--- START ---

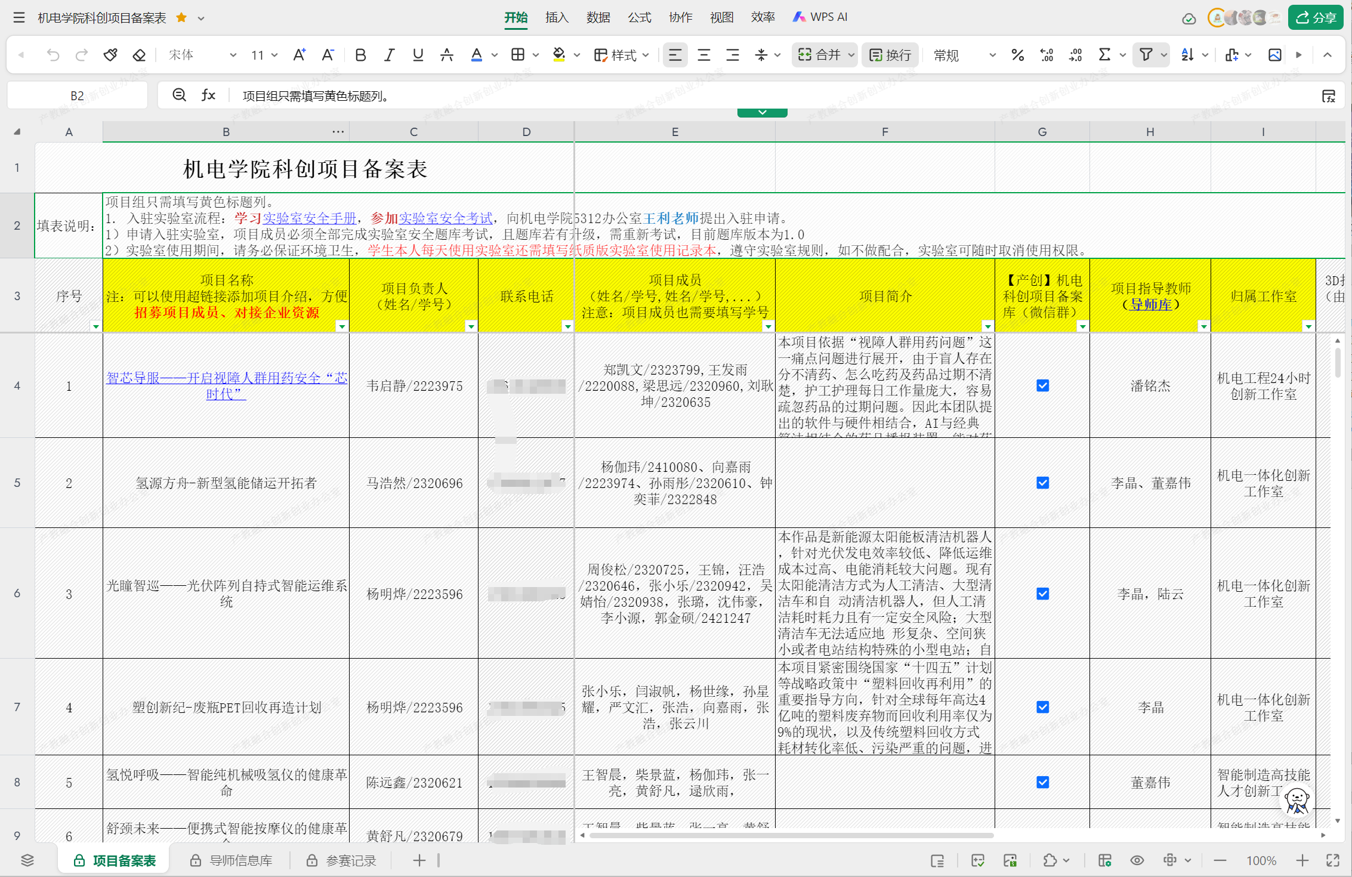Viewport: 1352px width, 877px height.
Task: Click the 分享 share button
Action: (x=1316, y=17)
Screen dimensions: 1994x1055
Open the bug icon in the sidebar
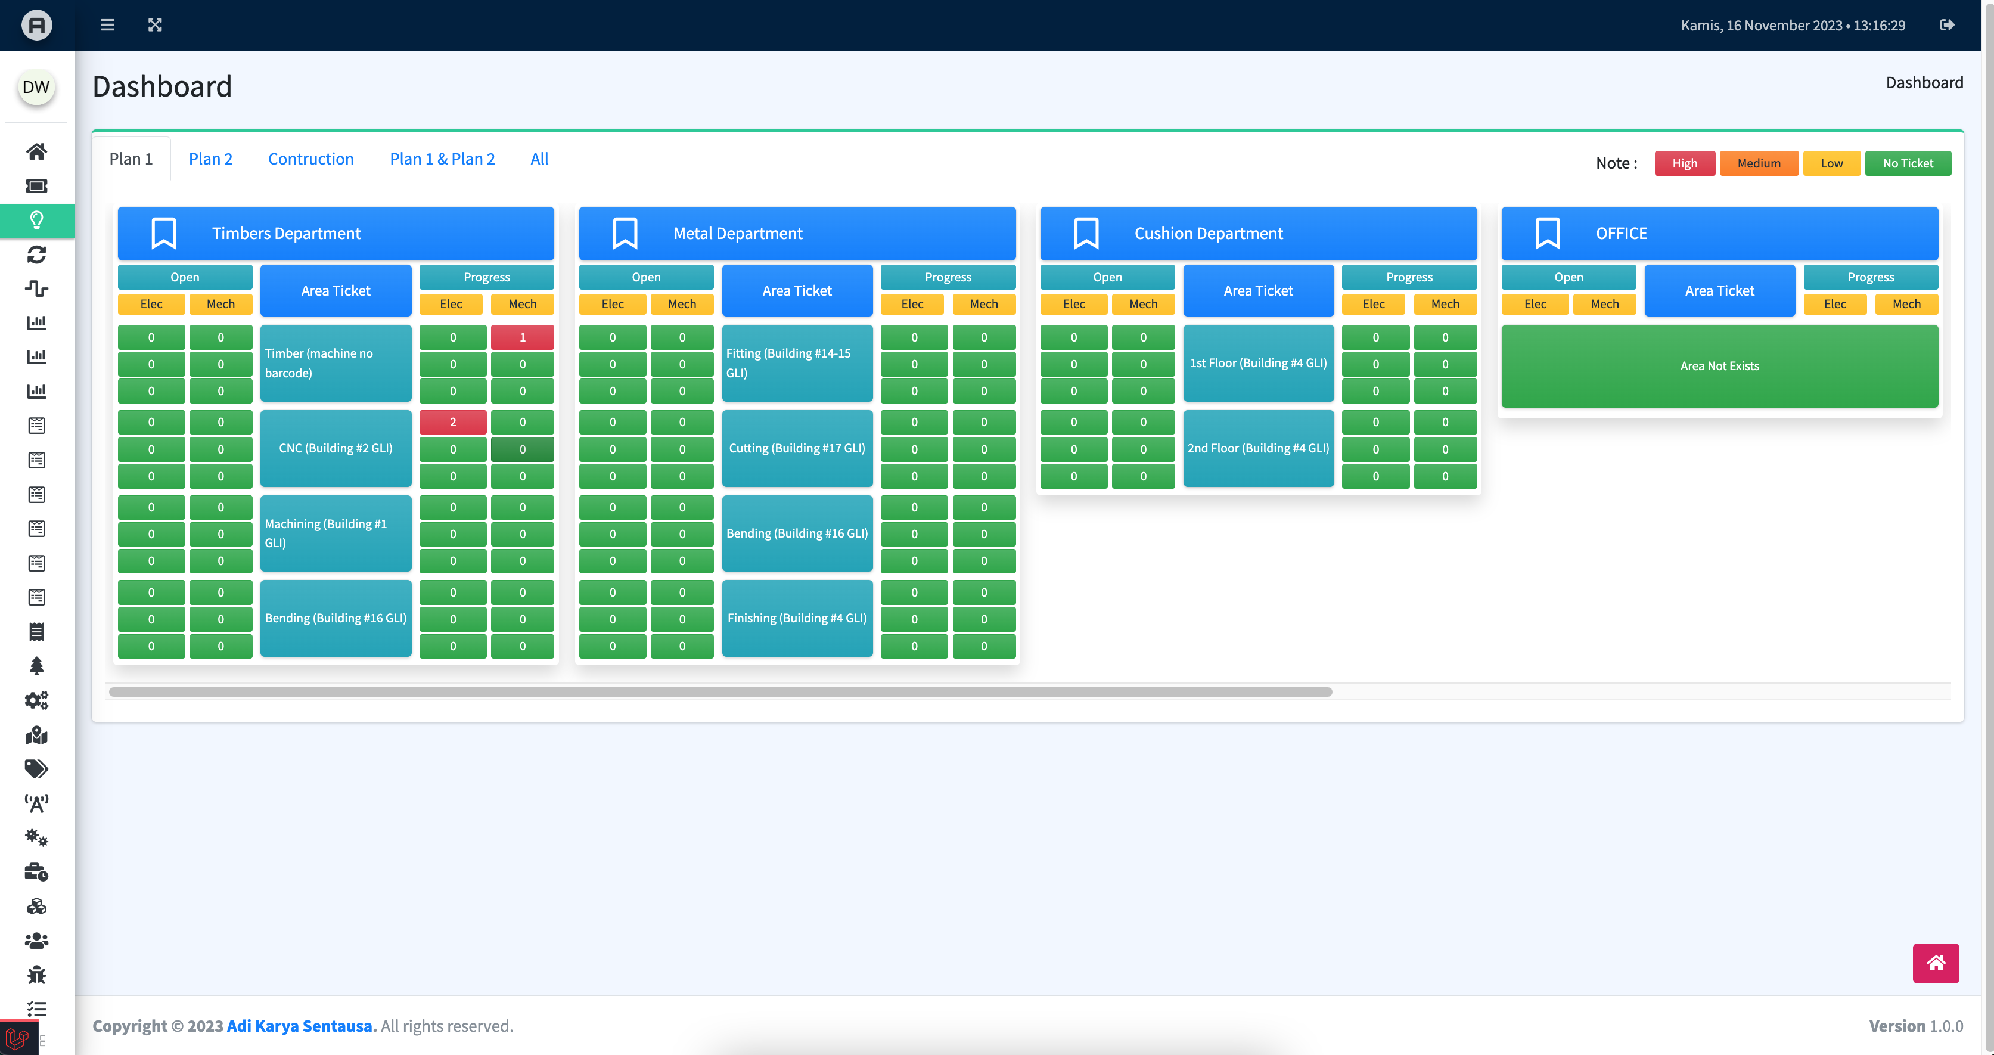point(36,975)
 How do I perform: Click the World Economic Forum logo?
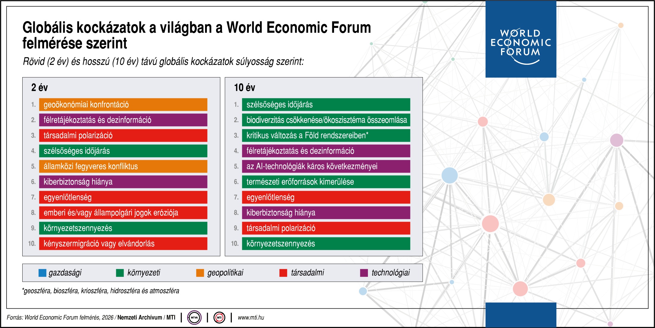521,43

--- END ---

» What to work on: Begin at the line containing "How do I perform: Click" and transcribe exactly every line through the end of the records, both ends included, leaving the pictures out.

» Result for this task:
 How do I perform: Click the World Economic Forum logo?
521,43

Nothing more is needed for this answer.